**Task description**
Find every line in the material below that contains the word "Barneveld" and copy each of those lines in full. Case counts.

**Records supplied**
## start

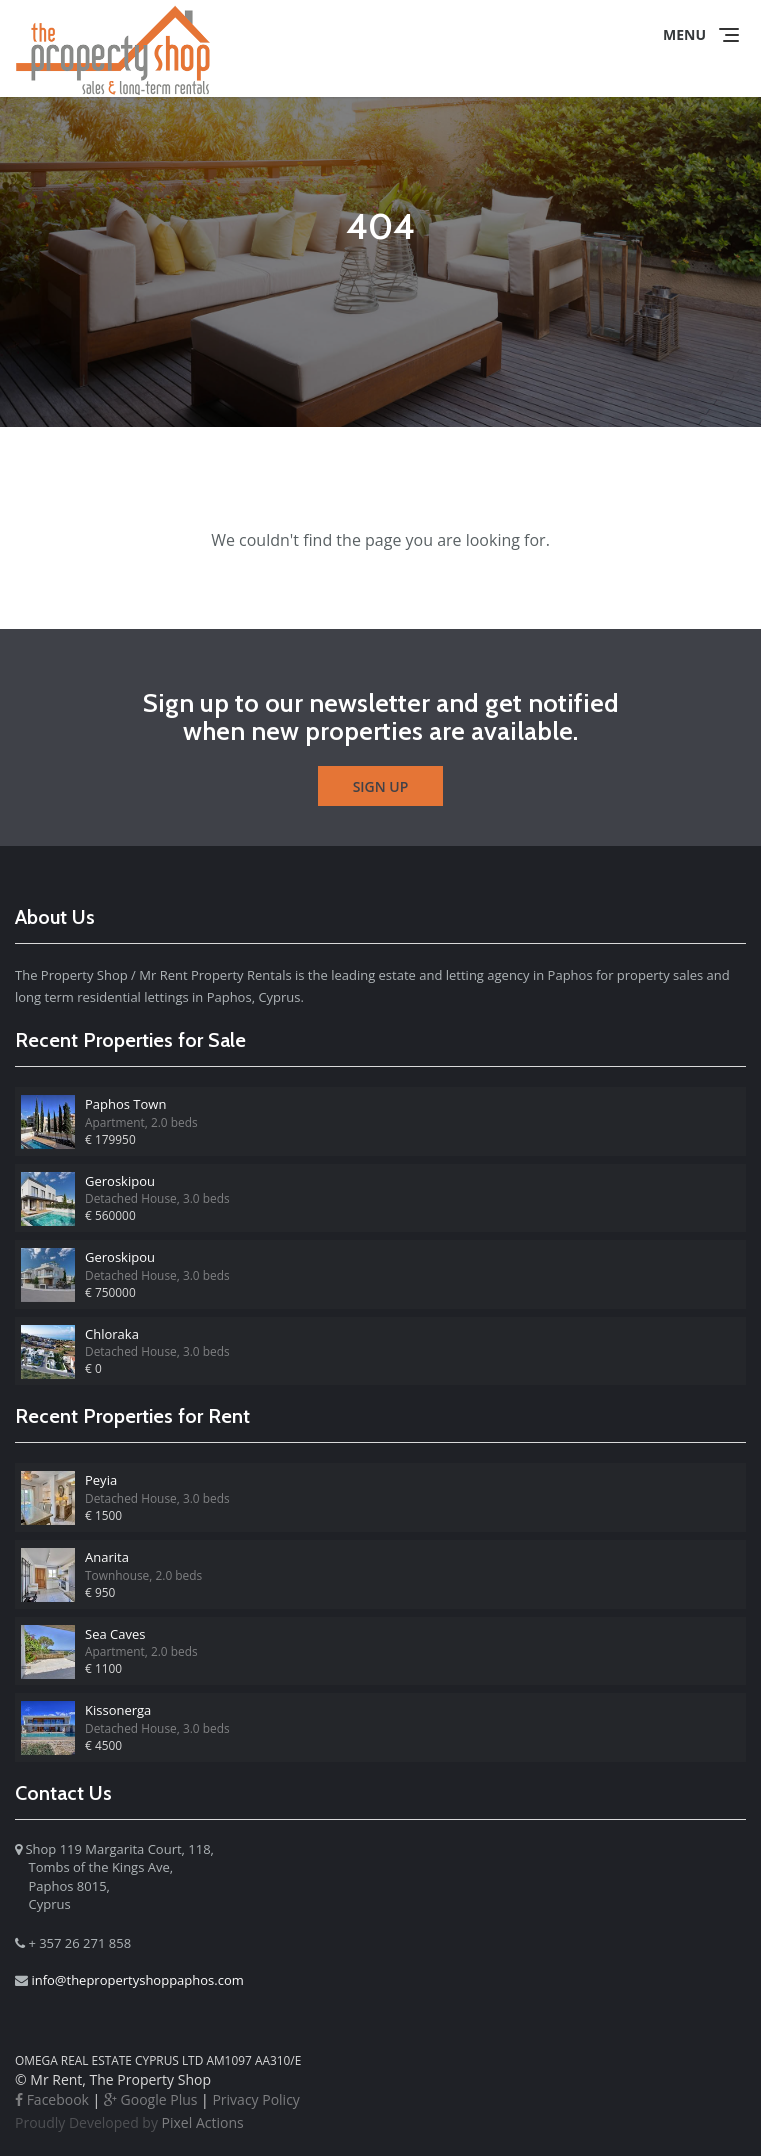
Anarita (107, 1557)
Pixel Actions (129, 2122)
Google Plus (151, 2099)
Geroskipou (120, 1181)
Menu (684, 34)
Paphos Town (125, 1104)
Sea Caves (115, 1634)
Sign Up (381, 786)
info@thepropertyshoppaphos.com (137, 1980)
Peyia (101, 1480)
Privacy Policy (255, 2099)
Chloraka (112, 1334)
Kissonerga (118, 1710)
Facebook (52, 2099)
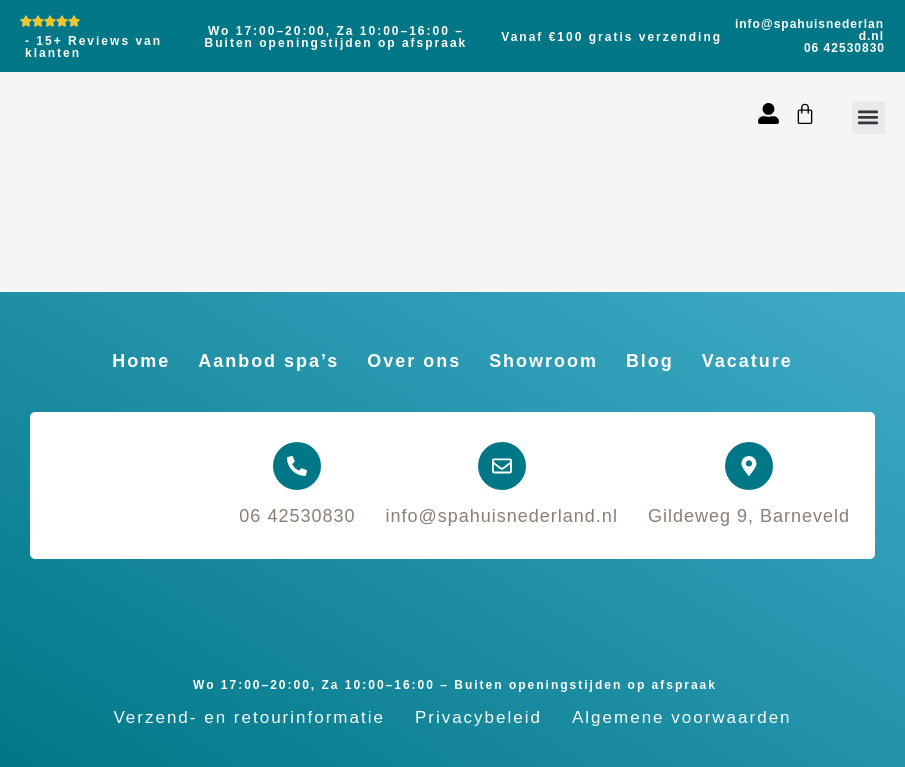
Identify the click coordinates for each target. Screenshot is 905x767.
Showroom (543, 361)
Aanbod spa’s (268, 361)
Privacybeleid (478, 717)
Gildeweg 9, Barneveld (749, 516)
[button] (868, 117)
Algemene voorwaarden (682, 717)
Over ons (414, 361)
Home (141, 361)
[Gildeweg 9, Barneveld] (749, 466)
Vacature (747, 361)
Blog (650, 361)
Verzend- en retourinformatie (248, 717)
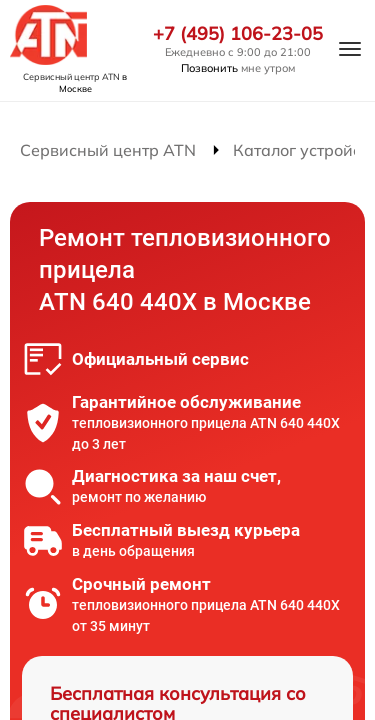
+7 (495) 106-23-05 (238, 34)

## end

**Result below**
Gildeweg 9, Barneveld (749, 516)
[Gildeweg 9, Barneveld] (749, 466)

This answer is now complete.